Rewrite the listing below as a numbered list with one line per item, and leave out any blank lines.

+ + + + +

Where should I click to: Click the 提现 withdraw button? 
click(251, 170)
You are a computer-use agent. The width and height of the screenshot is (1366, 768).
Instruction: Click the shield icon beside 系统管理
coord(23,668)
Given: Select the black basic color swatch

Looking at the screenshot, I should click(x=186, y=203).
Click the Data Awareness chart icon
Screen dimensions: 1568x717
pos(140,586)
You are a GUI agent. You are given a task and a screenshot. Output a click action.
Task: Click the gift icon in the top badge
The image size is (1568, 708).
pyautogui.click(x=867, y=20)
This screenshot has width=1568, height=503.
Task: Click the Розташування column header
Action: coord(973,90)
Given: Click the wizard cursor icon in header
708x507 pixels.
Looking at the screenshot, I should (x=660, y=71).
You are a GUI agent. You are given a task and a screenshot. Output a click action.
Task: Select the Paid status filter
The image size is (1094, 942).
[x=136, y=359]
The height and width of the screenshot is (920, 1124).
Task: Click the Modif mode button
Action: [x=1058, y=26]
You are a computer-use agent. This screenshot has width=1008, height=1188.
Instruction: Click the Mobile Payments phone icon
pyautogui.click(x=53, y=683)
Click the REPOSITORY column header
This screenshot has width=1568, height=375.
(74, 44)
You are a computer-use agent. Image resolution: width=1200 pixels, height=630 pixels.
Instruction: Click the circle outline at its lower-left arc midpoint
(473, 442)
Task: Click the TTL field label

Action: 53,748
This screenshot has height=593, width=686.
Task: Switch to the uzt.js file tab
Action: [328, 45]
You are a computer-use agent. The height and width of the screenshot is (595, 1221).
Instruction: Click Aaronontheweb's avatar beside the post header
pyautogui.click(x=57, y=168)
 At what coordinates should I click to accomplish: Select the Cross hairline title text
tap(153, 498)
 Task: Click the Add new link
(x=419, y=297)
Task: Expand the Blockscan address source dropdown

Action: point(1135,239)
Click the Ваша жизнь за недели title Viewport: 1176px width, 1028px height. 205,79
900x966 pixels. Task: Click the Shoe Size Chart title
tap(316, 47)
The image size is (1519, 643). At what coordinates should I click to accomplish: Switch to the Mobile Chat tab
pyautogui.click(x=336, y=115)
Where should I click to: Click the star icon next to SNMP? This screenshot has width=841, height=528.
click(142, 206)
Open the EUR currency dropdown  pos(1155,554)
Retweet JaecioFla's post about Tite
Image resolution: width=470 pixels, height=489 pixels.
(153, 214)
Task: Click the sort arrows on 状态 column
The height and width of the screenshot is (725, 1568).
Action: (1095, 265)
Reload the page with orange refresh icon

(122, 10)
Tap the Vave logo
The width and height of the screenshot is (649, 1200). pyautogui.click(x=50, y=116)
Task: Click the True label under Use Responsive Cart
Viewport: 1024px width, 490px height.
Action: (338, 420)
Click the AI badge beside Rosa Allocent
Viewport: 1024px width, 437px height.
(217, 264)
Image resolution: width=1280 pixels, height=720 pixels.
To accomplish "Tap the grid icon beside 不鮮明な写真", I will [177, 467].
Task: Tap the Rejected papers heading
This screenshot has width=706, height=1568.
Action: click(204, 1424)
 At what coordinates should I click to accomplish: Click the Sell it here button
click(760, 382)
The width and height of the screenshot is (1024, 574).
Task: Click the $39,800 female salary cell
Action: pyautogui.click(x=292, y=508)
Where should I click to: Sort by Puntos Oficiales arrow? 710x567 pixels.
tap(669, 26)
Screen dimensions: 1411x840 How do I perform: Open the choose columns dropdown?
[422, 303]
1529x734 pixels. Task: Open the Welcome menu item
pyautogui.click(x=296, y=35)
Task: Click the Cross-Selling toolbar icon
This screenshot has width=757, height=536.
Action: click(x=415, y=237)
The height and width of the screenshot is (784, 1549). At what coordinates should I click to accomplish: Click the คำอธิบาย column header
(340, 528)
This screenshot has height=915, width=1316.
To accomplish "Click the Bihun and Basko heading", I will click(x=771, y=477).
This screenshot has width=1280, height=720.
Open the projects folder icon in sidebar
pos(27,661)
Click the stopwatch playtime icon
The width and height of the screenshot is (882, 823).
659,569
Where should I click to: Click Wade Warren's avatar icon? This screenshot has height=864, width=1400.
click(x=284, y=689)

+ + + + +

**RESPONSE BELOW**
1. Where should I click to: Click the 提现 withdraw button? 
2. click(251, 170)
3. You are a computer-use agent. The width and height of the screenshot is (1366, 768).
4. Instruction: Click the shield icon beside 系统管理
5. coord(23,668)
6. Given: Select the black basic color swatch
7. Looking at the screenshot, I should click(x=186, y=203).
8. Click the Data Awareness chart icon
9. Screen dimensions: 1568x717
10. pos(140,586)
11. You are a GUI agent. You are given a task and a screenshot. Output a click action.
12. Task: Click the gift icon in the top badge
13. The image size is (1568, 708).
14. pyautogui.click(x=867, y=20)
15. This screenshot has width=1568, height=503.
16. Task: Click the Розташування column header
17. Action: coord(973,90)
18. Given: Click the wizard cursor icon in header
19. 708x507 pixels.
20. Looking at the screenshot, I should (x=660, y=71).
21. You are a GUI agent. You are given a task and a screenshot. Output a click action.
22. Task: Select the Paid status filter
23. The image size is (1094, 942).
24. [x=136, y=359]
25. The height and width of the screenshot is (920, 1124).
26. Task: Click the Modif mode button
27. Action: [x=1058, y=26]
28. You are a computer-use agent. This screenshot has width=1008, height=1188.
29. Instruction: Click the Mobile Payments phone icon
30. pyautogui.click(x=53, y=683)
31. Click the REPOSITORY column header
32. This screenshot has width=1568, height=375.
33. (74, 44)
34. You are a computer-use agent. Image resolution: width=1200 pixels, height=630 pixels.
35. Instruction: Click the circle outline at its lower-left arc midpoint
36. (473, 442)
37. Task: Click the TTL field label
38. Action: 53,748
39. This screenshot has height=593, width=686.
40. Task: Switch to the uzt.js file tab
41. Action: [328, 45]
42. You are a computer-use agent. The height and width of the screenshot is (595, 1221).
43. Instruction: Click Aaronontheweb's avatar beside the post header
44. pyautogui.click(x=57, y=168)
45.  At what coordinates should I click to accomplish: Select the Cross hairline title text
46. tap(153, 498)
47.  Task: Click the Add new link
48. (x=419, y=297)
49. Task: Expand the Blockscan address source dropdown
50. Action: point(1135,239)
51. Click the Ваша жизнь за недели title Viewport: 1176px width, 1028px height. 205,79
52. 900x966 pixels. Task: Click the Shoe Size Chart title
53. tap(316, 47)
54. The image size is (1519, 643). At what coordinates should I click to accomplish: Switch to the Mobile Chat tab
55. pyautogui.click(x=336, y=115)
56. Where should I click to: Click the star icon next to SNMP? This screenshot has width=841, height=528.
57. click(142, 206)
58. Open the EUR currency dropdown  pos(1155,554)
59. Retweet JaecioFla's post about Tite
60. Image resolution: width=470 pixels, height=489 pixels.
61. (153, 214)
62. Task: Click the sort arrows on 状态 column
63. The height and width of the screenshot is (725, 1568).
64. Action: (1095, 265)
65. Reload the page with orange refresh icon
66. (122, 10)
67. Tap the Vave logo
68. The width and height of the screenshot is (649, 1200). pyautogui.click(x=50, y=116)
69. Task: Click the True label under Use Responsive Cart
70. Viewport: 1024px width, 490px height.
71. Action: (338, 420)
72. Click the AI badge beside Rosa Allocent
73. Viewport: 1024px width, 437px height.
74. (217, 264)
75. Image resolution: width=1280 pixels, height=720 pixels.
76. To accomplish "Tap the grid icon beside 不鮮明な写真", I will [177, 467].
77. Task: Tap the Rejected papers heading
78. This screenshot has width=706, height=1568.
79. Action: click(204, 1424)
80.  At what coordinates should I click to accomplish: Click the Sell it here button
81. click(760, 382)
82. The width and height of the screenshot is (1024, 574).
83. Task: Click the $39,800 female salary cell
84. Action: pyautogui.click(x=292, y=508)
85. Where should I click to: Sort by Puntos Oficiales arrow? 710x567 pixels.
86. tap(669, 26)
87. Screen dimensions: 1411x840 How do I perform: Open the choose columns dropdown?
88. [422, 303]
89. 1529x734 pixels. Task: Open the Welcome menu item
90. pyautogui.click(x=296, y=35)
91. Task: Click the Cross-Selling toolbar icon
92. This screenshot has width=757, height=536.
93. Action: click(x=415, y=237)
94. The height and width of the screenshot is (784, 1549). At what coordinates should I click to accomplish: Click the คำอธิบาย column header
95. (340, 528)
96. This screenshot has height=915, width=1316.
97. To accomplish "Click the Bihun and Basko heading", I will click(x=771, y=477).
98. This screenshot has width=1280, height=720.
99. Open the projects folder icon in sidebar
100. pos(27,661)
101. Click the stopwatch playtime icon
102. The width and height of the screenshot is (882, 823).
103. 659,569
104. Where should I click to: Click Wade Warren's avatar icon? This screenshot has height=864, width=1400.
105. click(x=284, y=689)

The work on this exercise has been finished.